Of course his passion was through the roof, but getting decent shots in the “venue” was a serious pain in the butt. Similar to many bars in the city, the lighting is crappy, and very dim, at best. This shot was at 6400 ISO, f/3.5, and 1/25s. The performers were top lit by christmas lights, and back lit by the rope lights. The camera couldn’t focus on their faces, and I could barely see well enough to take a stab at manual focus. After the performance I finally learned why I couldn’t get the camera or flash to use the AF Assist lamp, but that is the topic of another post. So I ended up with a majority of my images out of focus. Including this one.
But I kept this one because a) it shows the background of band stickers, and b) there’s some tension in having Andy’s menacing face out of focus. I like the result.
I’m having a hard time thinking of why I like some of these images, so I’ll just post here a few more of my favorites from the set.
The last photo is something I’ve come to really enjoy about the small band music scene–a lot of it is very intimate. The fans are right in the faces of the performers, and the performers will get spit on the fans if they aren’t careful.

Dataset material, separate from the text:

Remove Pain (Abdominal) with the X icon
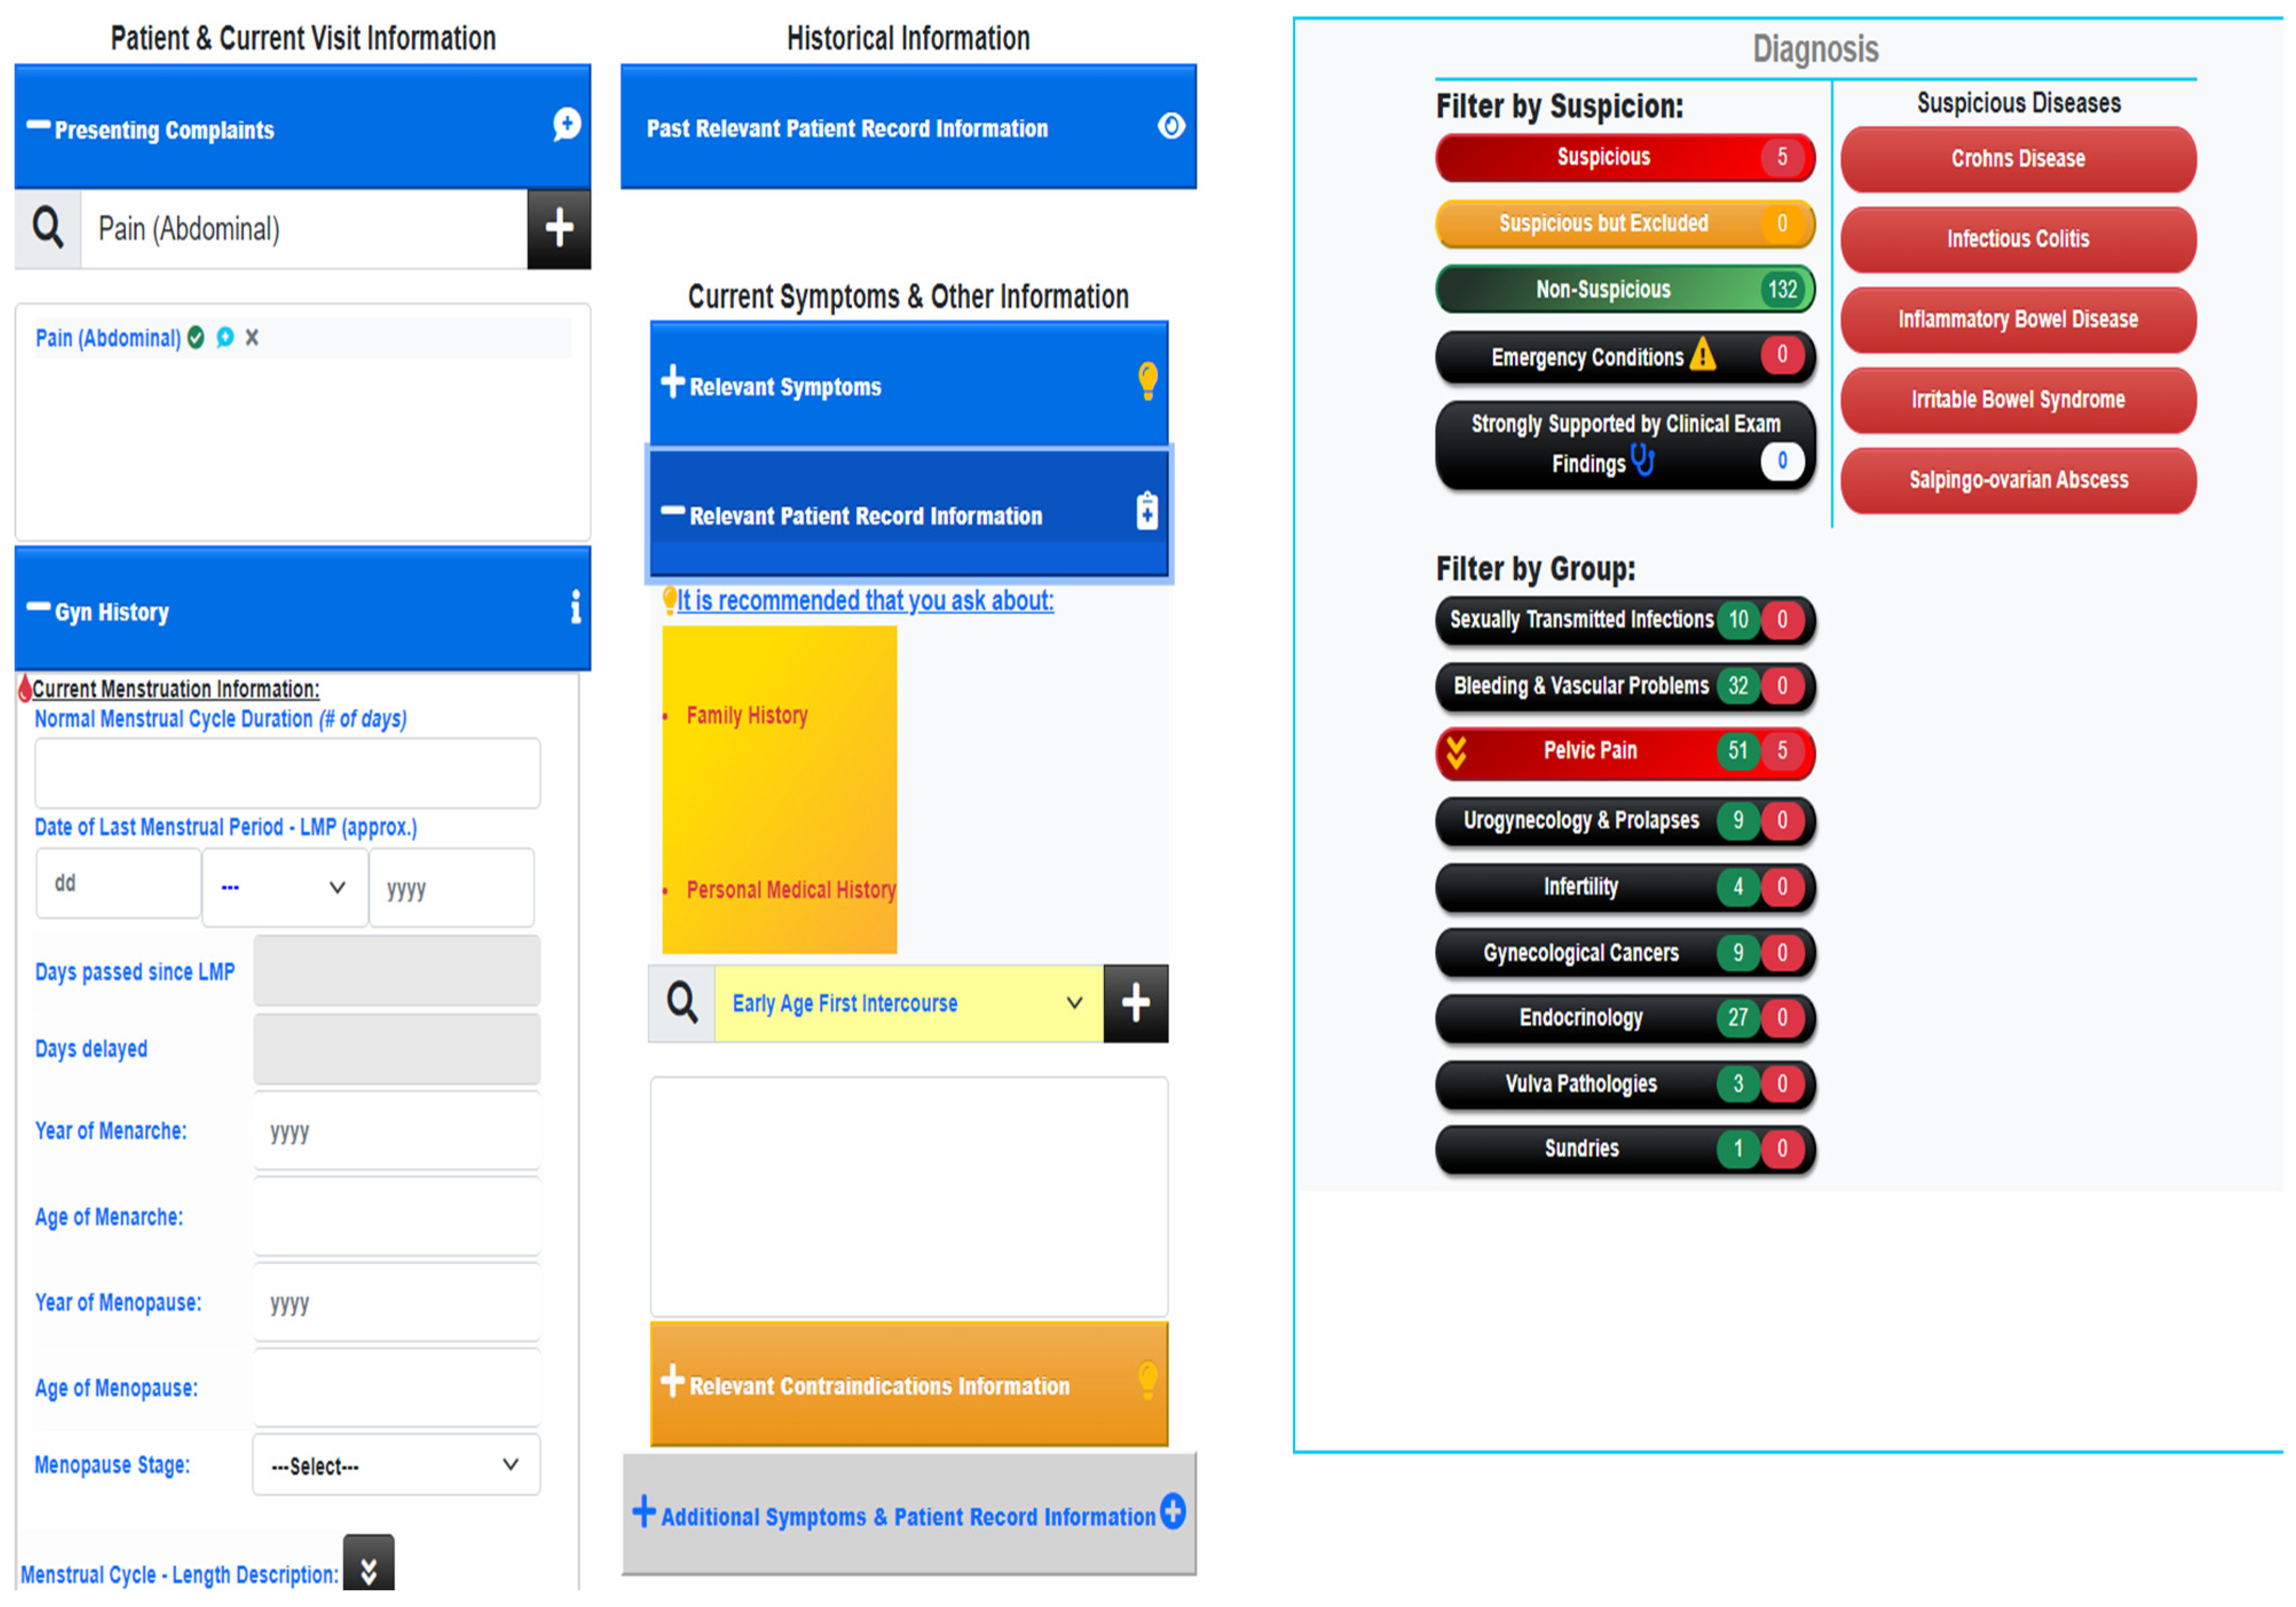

And it means you can actually talk to folks between sets.
Saturday was spent with friends playing Dungeons and Dragons and watching football. How’s that for blasting your stereotypes of D&D nerds? Married couples who can role play, drink some beer, eat some chili, and cheer-on the Buckeyes to victory.
Sunday we went to my grandparents’ church where my grandmother was honored for her 90th birthday. It was a pleasant service for a vibrant and growing congregation. Afterward we took a picture of the gathered family.
The designated photographer (someone from the church) first took a picture with her camera, then picked up mine. I had set it to full auto and only had to instruct her to look through the viewfinder. She pressed the shutter and was clearly used to a point-and-wait sort of delay because my camera fired off two shots before she let go. She wanted to do it again so as to be assured of getting a decent shot, and again made two shots.
The real reason I took the camera was to attempt to capture “candid” conversations between my grandmother and her well-wishers. Unfortunately we spent a fair bit of time waiting in the sanctuary to get our picture taken, and I think, as a result, many of her friends had already left. Fortunately I was able to get this shot of her with the pastor.
We enjoyed lunch together afterward and enjoyed catching up a little bit. Fortunately we’ll be spending a fair bit of time together over the holiday as well. I’m so lucky to have two living grandparents (90 and 89) and I’m really glad their great-grand-kids have had a chance to spend some time with them.
For dinner Sunday evening, we had some friends (and our son’s godparents) over to our house. There was lots of animated conversation about all kinds of things, all the while Reggie and I were getting a bit restless and fidgety. So I got some little toys and someone (Anne or Emily) brought out the magnetic color cubes. Reggie went right to work.
Almost as fun was watching Emily taking pictures of some of the toys we’d been playing with, exploring the wonders of macro photography.
Here’s the first one she took of the toy on the corner of the table.
It was another great weekend-in-the-life, filled with the stuff we enjoy: music, photography, books (for Anne), family, games, friends, and food. I know its a few days early, but I’m thankful to be part of it all.